↓↓↓

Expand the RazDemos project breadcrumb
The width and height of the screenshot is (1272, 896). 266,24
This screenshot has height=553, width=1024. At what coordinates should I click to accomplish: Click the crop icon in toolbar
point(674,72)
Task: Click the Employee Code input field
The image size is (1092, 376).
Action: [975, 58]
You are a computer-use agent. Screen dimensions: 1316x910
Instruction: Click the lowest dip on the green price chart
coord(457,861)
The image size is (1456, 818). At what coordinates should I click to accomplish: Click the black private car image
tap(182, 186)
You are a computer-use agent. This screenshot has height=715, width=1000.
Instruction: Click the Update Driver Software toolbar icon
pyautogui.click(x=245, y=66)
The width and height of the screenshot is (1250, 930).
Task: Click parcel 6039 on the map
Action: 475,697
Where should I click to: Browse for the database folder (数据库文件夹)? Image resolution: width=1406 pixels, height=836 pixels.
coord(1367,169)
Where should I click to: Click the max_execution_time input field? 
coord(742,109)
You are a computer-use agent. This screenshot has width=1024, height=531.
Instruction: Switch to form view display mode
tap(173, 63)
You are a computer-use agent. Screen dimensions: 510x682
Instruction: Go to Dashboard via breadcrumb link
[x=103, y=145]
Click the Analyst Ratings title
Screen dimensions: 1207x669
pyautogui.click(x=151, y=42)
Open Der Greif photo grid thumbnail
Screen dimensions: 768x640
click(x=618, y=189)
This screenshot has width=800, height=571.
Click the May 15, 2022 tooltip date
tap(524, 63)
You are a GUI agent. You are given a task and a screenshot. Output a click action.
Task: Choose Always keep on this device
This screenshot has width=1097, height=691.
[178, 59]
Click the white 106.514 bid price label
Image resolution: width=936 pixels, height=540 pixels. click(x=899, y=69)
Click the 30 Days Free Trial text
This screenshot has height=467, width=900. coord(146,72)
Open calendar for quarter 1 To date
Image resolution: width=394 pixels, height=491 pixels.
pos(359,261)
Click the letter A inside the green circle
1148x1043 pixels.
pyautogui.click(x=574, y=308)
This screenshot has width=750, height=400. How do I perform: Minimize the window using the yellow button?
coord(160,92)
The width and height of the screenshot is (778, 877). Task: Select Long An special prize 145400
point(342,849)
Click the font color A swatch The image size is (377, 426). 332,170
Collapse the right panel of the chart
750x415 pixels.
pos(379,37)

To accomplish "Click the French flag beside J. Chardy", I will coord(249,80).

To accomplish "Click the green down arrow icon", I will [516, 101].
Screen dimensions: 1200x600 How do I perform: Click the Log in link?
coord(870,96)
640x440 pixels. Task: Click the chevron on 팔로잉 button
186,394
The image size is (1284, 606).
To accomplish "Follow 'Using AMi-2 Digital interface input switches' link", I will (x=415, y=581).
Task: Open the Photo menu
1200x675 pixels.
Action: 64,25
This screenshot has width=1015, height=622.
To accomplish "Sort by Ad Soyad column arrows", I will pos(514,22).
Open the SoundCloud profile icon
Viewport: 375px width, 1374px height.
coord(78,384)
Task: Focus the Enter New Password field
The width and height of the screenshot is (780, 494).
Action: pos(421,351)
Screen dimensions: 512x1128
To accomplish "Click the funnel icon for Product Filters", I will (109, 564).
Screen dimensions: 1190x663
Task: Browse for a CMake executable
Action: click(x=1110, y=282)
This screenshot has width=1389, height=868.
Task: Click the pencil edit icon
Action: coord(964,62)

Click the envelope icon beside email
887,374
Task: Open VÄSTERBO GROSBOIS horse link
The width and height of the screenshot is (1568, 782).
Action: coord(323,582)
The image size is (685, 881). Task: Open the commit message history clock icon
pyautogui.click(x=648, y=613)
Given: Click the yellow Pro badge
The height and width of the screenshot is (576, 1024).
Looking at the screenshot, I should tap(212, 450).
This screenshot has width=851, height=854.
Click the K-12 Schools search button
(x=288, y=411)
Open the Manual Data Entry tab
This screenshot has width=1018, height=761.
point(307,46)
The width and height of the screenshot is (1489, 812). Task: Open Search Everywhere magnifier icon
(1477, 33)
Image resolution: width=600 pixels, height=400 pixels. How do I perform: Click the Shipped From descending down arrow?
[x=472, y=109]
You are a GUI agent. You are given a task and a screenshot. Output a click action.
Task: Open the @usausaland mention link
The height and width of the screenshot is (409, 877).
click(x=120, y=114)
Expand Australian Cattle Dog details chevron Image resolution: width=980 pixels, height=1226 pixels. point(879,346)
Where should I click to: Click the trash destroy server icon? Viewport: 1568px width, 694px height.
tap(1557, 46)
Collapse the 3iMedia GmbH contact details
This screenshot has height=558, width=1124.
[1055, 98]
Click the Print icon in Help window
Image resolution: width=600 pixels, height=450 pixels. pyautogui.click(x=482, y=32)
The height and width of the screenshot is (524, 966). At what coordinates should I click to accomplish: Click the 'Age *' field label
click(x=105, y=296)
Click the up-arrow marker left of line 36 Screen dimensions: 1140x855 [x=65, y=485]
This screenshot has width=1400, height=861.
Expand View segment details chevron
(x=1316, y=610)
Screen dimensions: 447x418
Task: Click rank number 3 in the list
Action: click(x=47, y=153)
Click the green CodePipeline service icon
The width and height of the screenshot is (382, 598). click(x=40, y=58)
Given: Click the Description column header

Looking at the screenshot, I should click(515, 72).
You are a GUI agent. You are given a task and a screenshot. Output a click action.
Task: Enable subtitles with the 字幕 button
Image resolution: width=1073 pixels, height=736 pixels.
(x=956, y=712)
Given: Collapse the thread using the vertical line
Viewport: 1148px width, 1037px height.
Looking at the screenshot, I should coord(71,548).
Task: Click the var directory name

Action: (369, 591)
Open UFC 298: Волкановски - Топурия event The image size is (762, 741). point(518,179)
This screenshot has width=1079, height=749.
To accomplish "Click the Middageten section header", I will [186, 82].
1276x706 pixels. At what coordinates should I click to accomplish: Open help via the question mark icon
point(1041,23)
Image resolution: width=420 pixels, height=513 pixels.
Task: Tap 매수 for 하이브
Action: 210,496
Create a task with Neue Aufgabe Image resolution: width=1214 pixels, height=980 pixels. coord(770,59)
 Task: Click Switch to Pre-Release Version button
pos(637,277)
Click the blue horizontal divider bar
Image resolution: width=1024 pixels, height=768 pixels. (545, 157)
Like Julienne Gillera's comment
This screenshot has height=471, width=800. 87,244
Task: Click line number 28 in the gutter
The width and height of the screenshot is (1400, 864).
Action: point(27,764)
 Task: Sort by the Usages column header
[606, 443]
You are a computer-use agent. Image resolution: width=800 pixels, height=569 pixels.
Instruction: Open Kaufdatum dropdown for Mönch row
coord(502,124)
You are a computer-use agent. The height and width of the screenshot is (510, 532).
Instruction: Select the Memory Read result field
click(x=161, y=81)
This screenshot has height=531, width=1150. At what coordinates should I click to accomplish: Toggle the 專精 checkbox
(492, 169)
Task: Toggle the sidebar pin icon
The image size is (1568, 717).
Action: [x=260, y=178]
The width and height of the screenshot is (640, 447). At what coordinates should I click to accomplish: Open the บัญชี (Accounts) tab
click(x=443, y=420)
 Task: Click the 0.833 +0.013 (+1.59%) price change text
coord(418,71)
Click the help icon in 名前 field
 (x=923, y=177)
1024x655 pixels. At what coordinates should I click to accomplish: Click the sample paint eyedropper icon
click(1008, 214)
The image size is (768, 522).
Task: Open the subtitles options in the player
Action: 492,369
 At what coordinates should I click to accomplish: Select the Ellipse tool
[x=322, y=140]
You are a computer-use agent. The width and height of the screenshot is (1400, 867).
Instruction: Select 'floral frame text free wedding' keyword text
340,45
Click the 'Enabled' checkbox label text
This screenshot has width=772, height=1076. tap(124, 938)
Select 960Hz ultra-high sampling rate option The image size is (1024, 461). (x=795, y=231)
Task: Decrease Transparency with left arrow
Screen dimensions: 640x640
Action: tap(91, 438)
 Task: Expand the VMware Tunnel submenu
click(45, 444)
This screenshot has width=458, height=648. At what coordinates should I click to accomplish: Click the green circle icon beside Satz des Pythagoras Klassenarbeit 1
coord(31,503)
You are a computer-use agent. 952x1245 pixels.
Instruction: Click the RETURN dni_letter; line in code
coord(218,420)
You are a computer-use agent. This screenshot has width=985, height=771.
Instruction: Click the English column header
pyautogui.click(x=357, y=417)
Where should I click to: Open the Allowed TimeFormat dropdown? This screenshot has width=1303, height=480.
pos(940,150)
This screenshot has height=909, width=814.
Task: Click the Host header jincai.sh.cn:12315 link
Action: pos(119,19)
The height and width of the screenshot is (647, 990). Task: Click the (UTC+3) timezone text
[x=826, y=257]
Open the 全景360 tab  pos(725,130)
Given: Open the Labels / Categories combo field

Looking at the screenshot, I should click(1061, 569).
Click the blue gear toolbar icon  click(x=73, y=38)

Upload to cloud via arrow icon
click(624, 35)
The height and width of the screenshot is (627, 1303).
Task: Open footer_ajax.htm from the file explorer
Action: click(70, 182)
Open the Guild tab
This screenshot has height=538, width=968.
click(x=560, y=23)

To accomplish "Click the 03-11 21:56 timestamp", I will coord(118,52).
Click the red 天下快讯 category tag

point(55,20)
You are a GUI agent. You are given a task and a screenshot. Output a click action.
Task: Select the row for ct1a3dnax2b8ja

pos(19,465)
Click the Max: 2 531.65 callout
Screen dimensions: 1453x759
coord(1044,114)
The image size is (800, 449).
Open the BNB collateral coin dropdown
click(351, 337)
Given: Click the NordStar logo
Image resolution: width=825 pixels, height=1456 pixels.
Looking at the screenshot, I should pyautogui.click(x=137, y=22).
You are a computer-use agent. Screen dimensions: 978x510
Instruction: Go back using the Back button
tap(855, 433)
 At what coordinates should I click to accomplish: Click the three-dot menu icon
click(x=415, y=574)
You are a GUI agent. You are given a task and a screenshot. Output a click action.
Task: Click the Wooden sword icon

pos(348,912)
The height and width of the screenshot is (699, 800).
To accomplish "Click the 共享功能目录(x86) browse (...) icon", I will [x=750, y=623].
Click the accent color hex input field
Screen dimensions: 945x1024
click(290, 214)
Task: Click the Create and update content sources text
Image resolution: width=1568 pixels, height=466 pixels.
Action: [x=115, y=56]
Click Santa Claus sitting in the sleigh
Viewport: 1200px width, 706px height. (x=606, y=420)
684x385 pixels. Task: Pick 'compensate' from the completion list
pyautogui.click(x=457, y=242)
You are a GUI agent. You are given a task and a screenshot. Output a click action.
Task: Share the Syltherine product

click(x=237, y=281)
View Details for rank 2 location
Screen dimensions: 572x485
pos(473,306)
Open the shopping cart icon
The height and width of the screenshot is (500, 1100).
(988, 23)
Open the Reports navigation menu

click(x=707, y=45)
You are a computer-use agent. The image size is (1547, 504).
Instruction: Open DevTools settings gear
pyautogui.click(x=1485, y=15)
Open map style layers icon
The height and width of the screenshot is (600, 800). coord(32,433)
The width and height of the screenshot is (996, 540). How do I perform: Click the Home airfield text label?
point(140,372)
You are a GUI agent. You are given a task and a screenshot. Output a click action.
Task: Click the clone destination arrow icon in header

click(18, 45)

↑↑↑

Give back exactly the lines of the listing above that run from the line with "Open Der Greif photo grid thumbnail" to the line with "Open calendar for quarter 1 To date", inclusive.

Open Der Greif photo grid thumbnail
Screen dimensions: 768x640
click(x=618, y=189)
This screenshot has width=800, height=571.
Click the May 15, 2022 tooltip date
tap(524, 63)
You are a GUI agent. You are given a task and a screenshot. Output a click action.
Task: Choose Always keep on this device
This screenshot has width=1097, height=691.
[178, 59]
Click the white 106.514 bid price label
Image resolution: width=936 pixels, height=540 pixels. click(x=899, y=69)
Click the 30 Days Free Trial text
This screenshot has height=467, width=900. coord(146,72)
Open calendar for quarter 1 To date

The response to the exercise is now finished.